Task inputs: Begin

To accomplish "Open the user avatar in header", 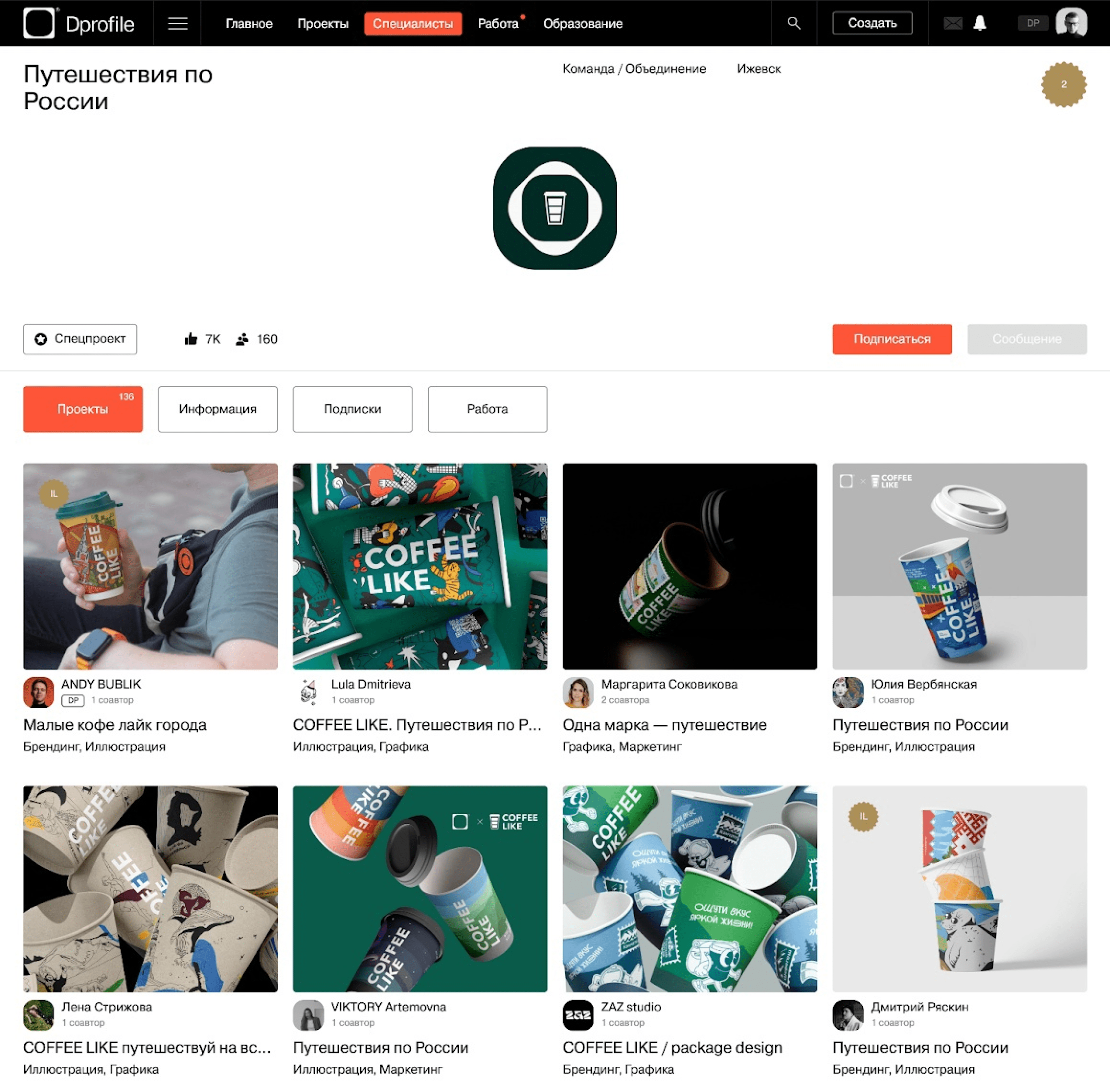I will 1071,23.
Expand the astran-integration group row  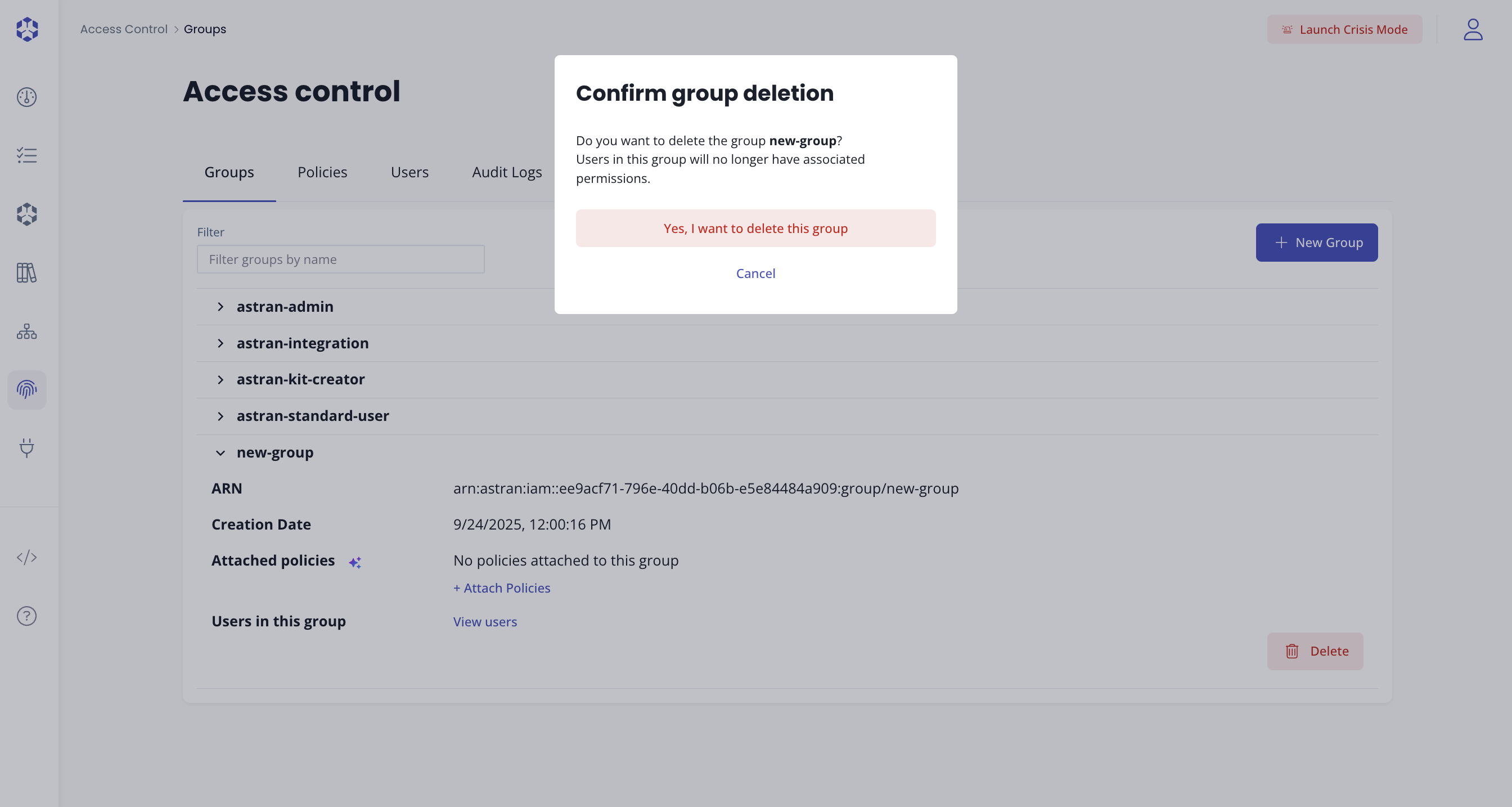pos(220,343)
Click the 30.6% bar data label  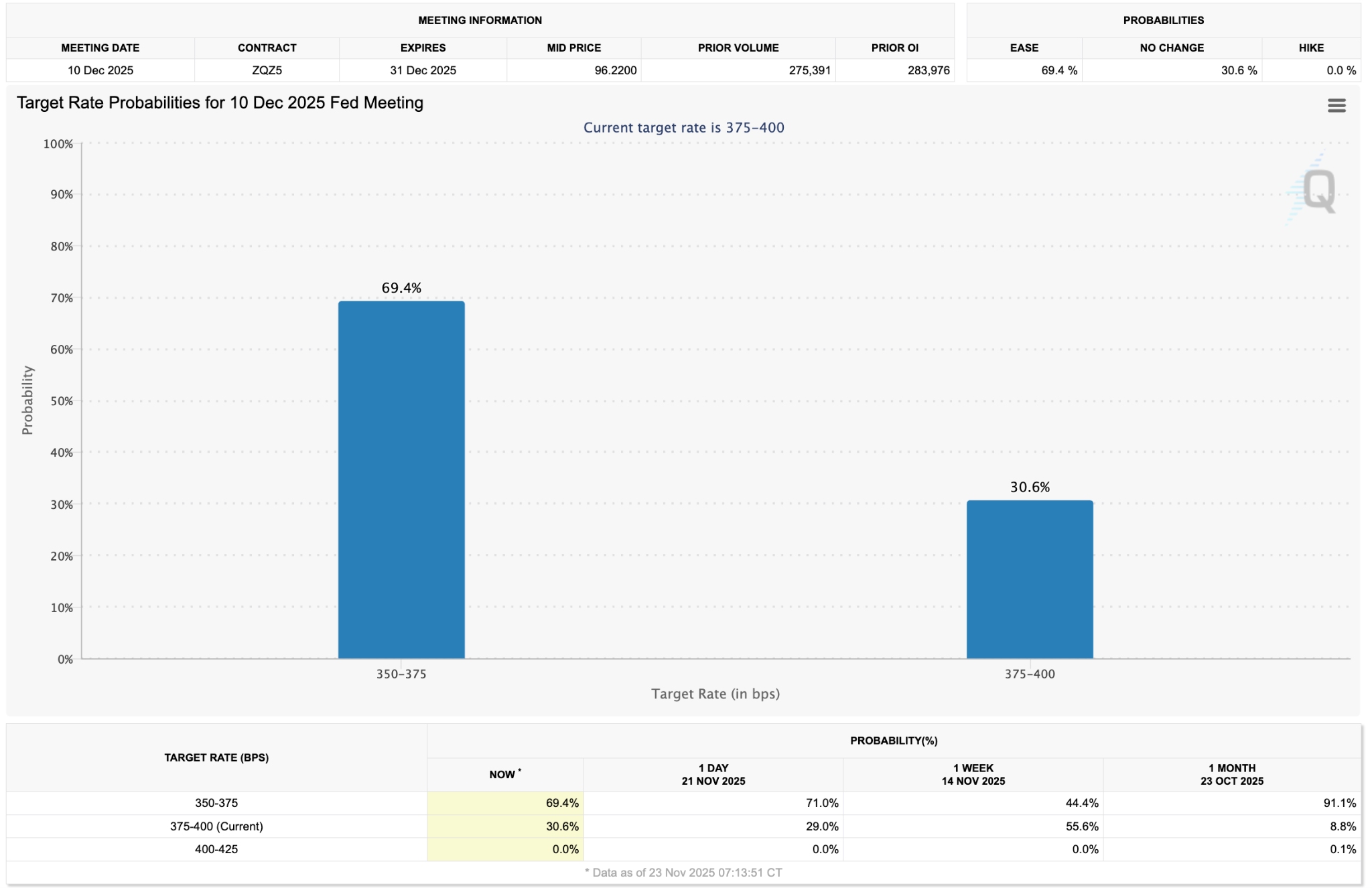1030,487
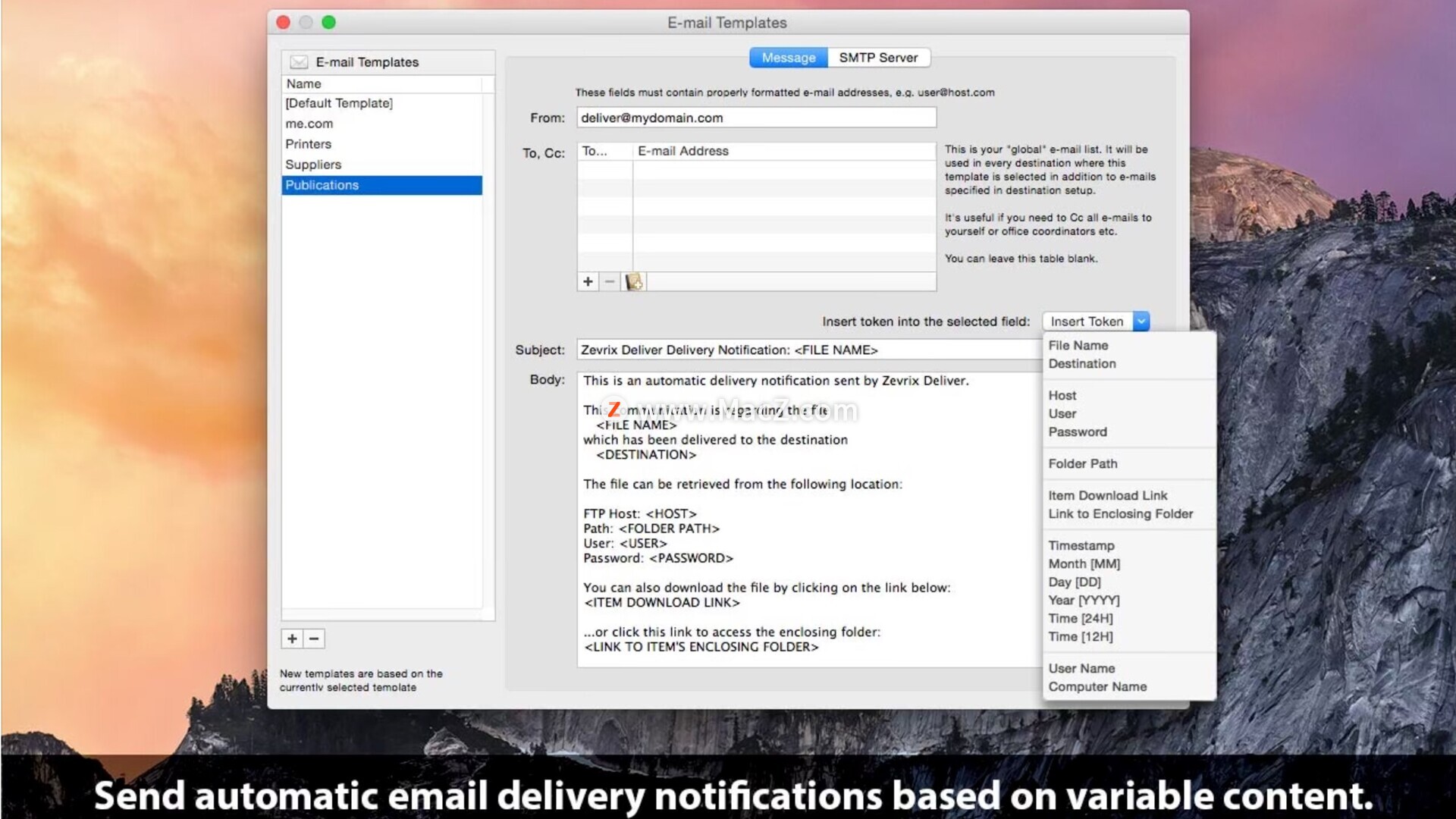
Task: Remove recipient with the minus button
Action: tap(610, 281)
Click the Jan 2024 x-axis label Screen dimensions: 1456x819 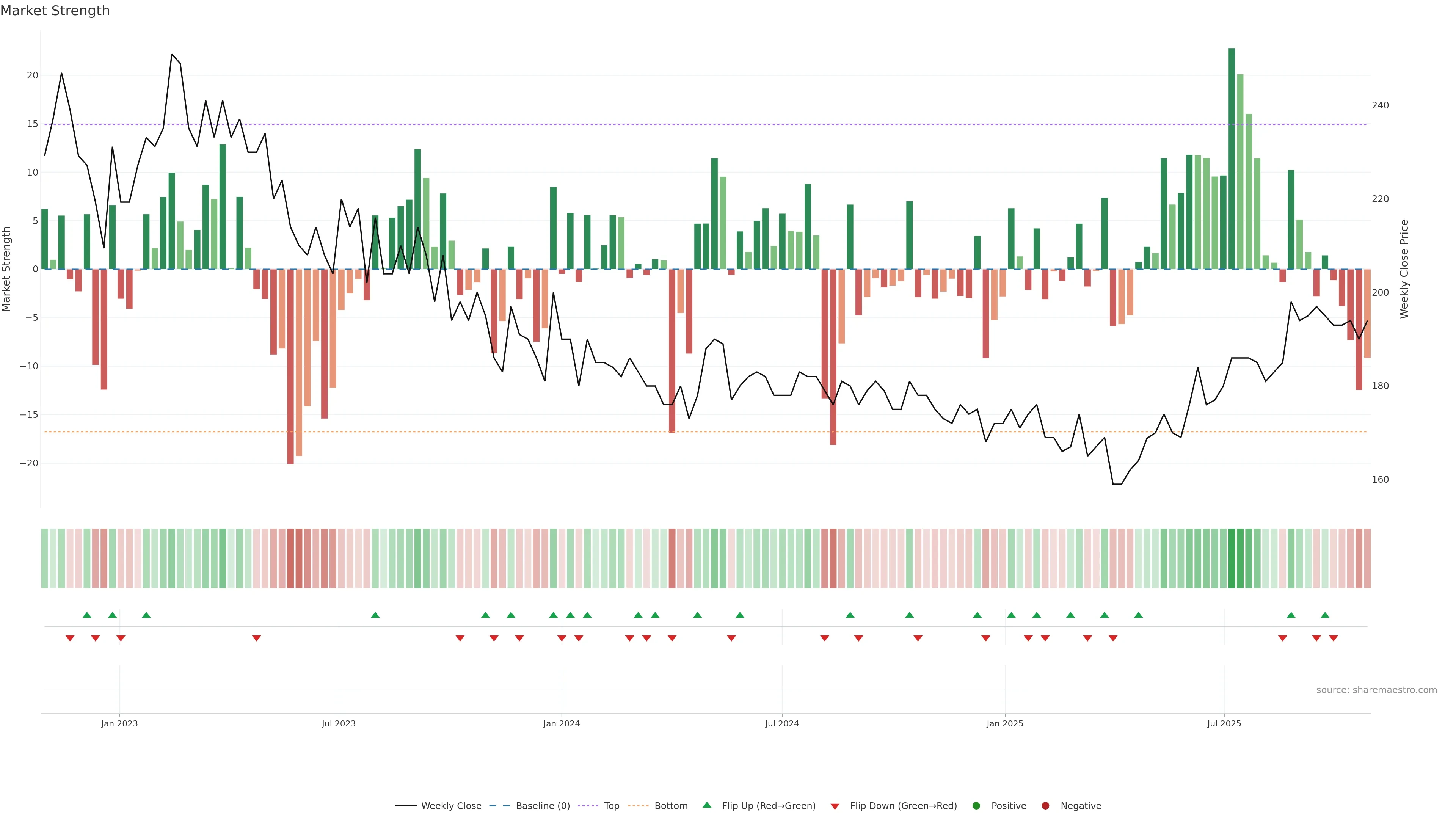point(561,723)
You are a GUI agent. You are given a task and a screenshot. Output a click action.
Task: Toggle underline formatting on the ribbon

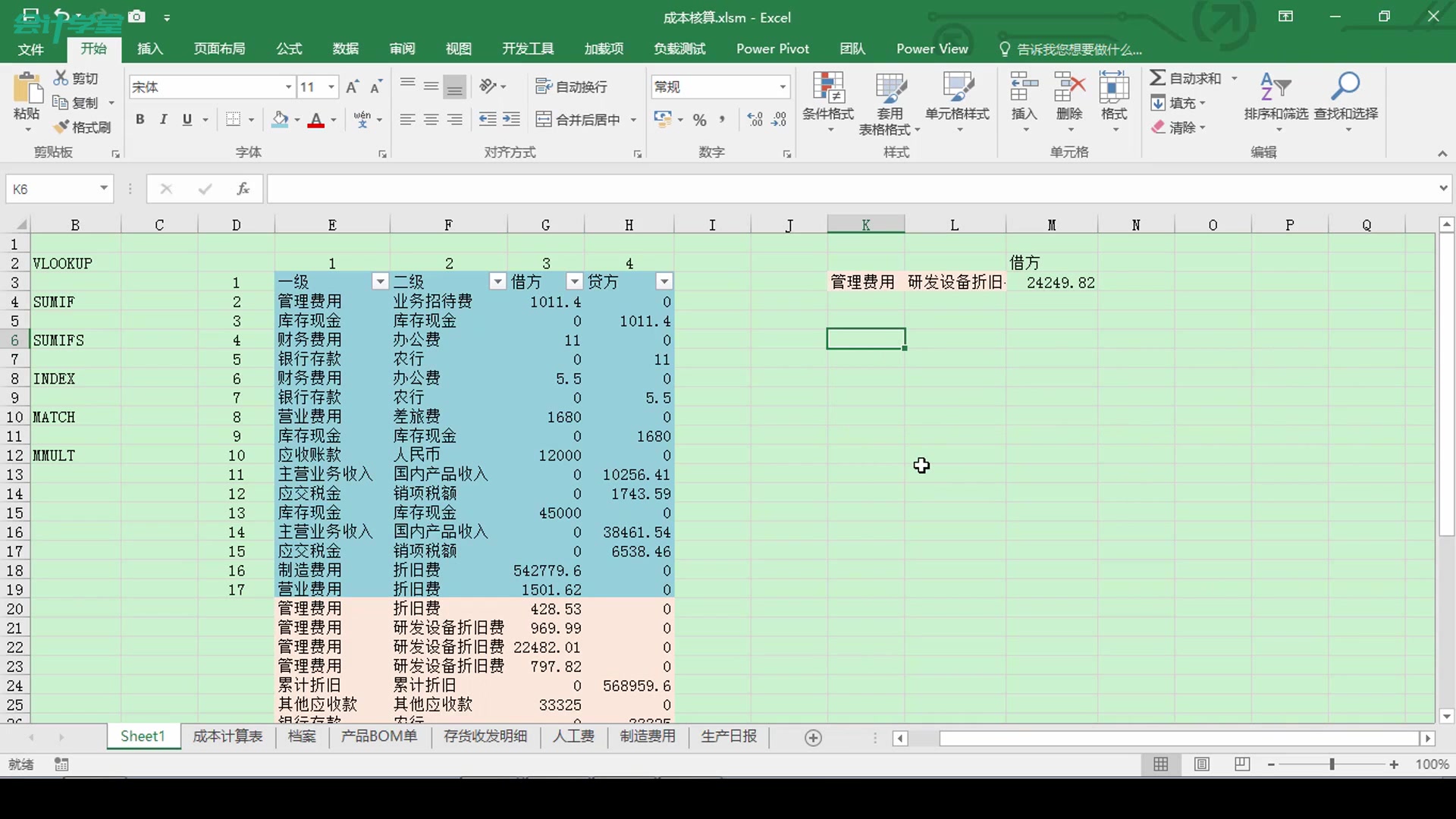(187, 119)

Task inputs: End

Without any pictures, please write out the lines from the one containing "You are a GUI" through the final line of the data, exactly and inclusive of both ends.

You are a GUI agent. You are given a task and a screenshot. Output a click action.
Task: Toggle underline formatting on the ribbon

(187, 119)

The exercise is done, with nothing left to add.